Open DataXujing opened 5 years ago

DataXujing commented 5 years ago
# RNN_convLSTM  structure
def RNN_convLSTM(x ):

    #(1,19,64,64,1)     #num_filter, kernei_size
    x = tf.contrib.slim.conv2d(x, 1, 1, padding='SAME',activation_fn=tf.nn.relu)
    x = tf.contrib.slim.conv2d(x, 8, 1, padding='SAME', activation_fn=tf.nn.relu)
    x = tf.contrib.slim.conv2d(x, 16, 1, padding='SAME', activation_fn=tf.nn.relu)
    #(1,10,64,64,16)

                                      # [3 ,                       3]      ,                1024
    rnn_cell = BasicConvLSTMCell([64, 64], [config.conv_filter_size, config.conv_filter_size], config.hidden_size,
                                 is_train,
                                 forget_bias=1.0, activation=tf.nn.tanh)

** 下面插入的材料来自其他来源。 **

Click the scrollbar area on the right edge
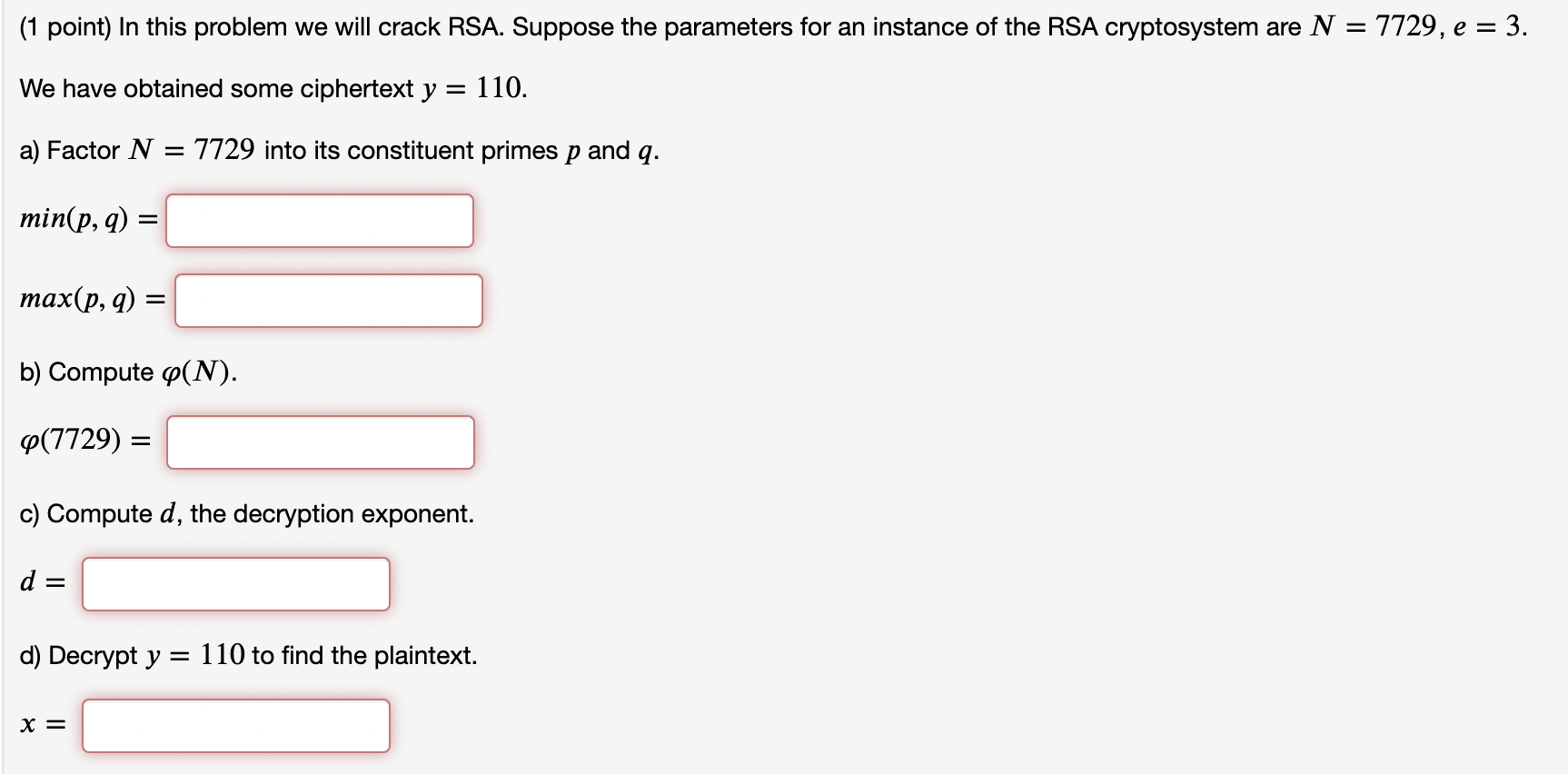The image size is (1568, 774). pos(1562,387)
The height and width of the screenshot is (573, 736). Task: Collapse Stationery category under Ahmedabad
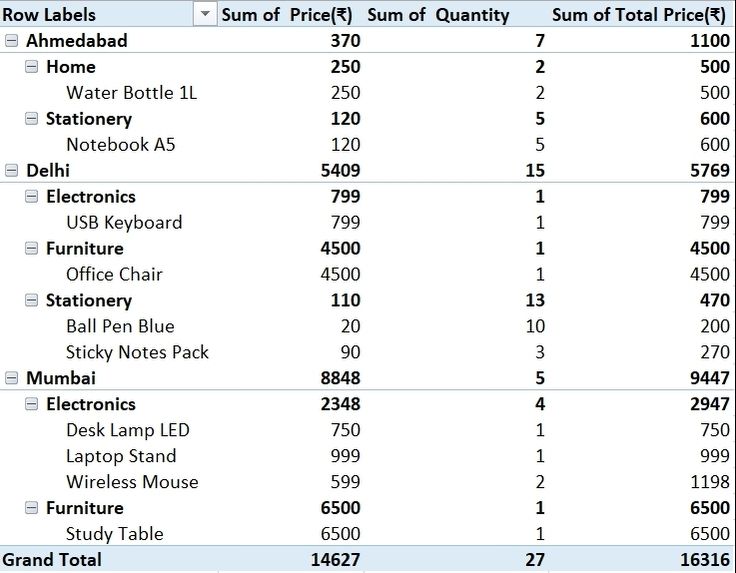[31, 119]
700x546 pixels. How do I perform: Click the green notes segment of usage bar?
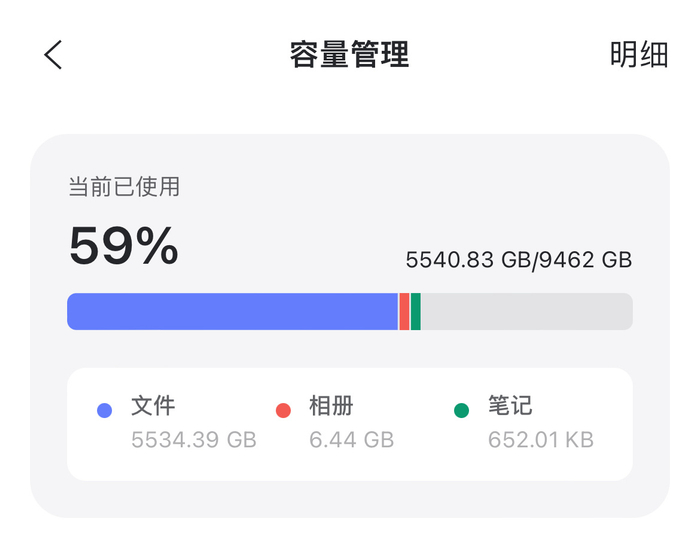point(415,311)
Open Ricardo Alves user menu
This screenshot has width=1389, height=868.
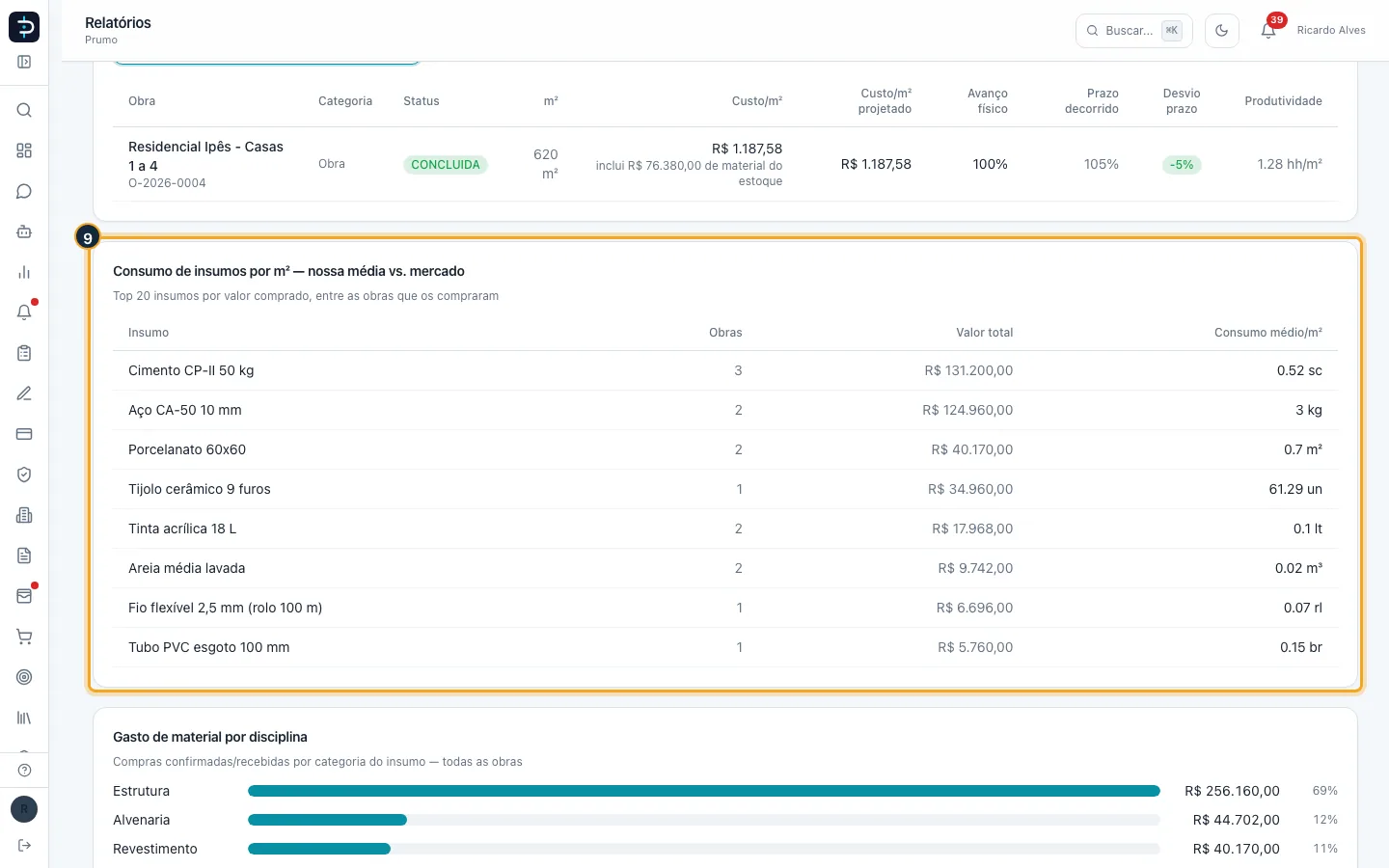[x=1331, y=31]
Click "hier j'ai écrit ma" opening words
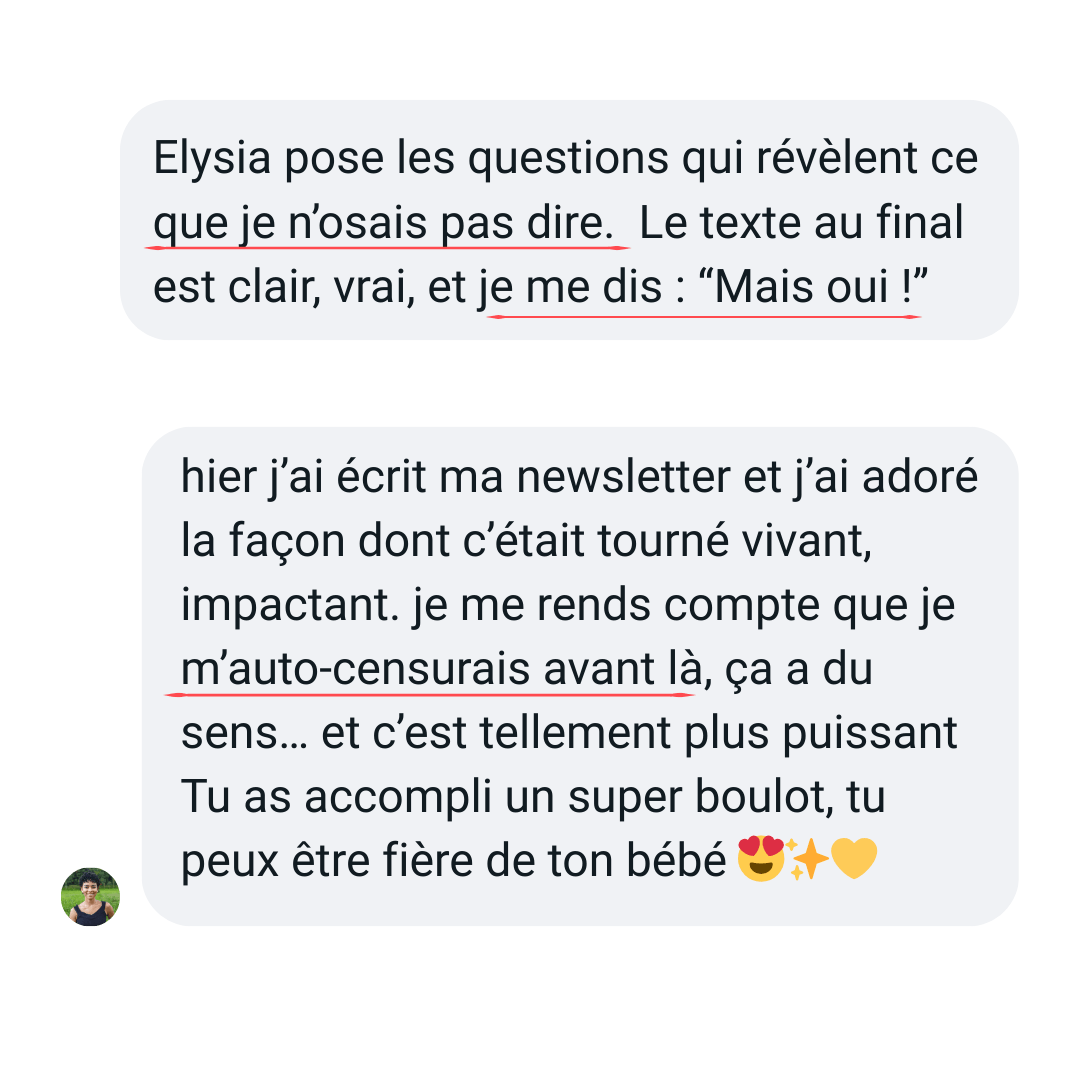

    state_size = rnn_cell.state_size  #c(64,64,1024) ,h(64,64,1024)

我应该把tf.contrib.slim.conv2d改成tf.contrib.slim.conv3d吗?,因为前者的输入只能是一个4维tensor,会报错的! 求解?

liang-create commented 4 years ago
# RNN_convLSTM  structure
def RNN_convLSTM(x ):

    #(1,19,64,64,1)     #num_filter, kernei_size
    x = tf.contrib.slim.conv2d(x, 1, 1, padding='SAME',activation_fn=tf.nn.relu)
    x = tf.contrib.slim.conv2d(x, 8, 1, padding='SAME', activation_fn=tf.nn.relu)
    x = tf.contrib.slim.conv2d(x, 16, 1, padding='SAME', activation_fn=tf.nn.relu)
    #(1,10,64,64,16)

                                      # [3 ,                       3]      ,                1024
    rnn_cell = BasicConvLSTMCell([64, 64], [config.conv_filter_size, config.conv_filter_size], config.hidden_size,
                                 is_train,
                                 forget_bias=1.0, activation=tf.nn.tanh)

    state_size = rnn_cell.state_size  #c(64,64,1024) ,h(64,64,1024)

我应该把tf.contrib.slim.conv2d改成tf.contrib.slim.conv3d吗?,因为前者的输入只能是一个4维tensor,会报错的! 求解?

你解决了吗?我也是同样的问题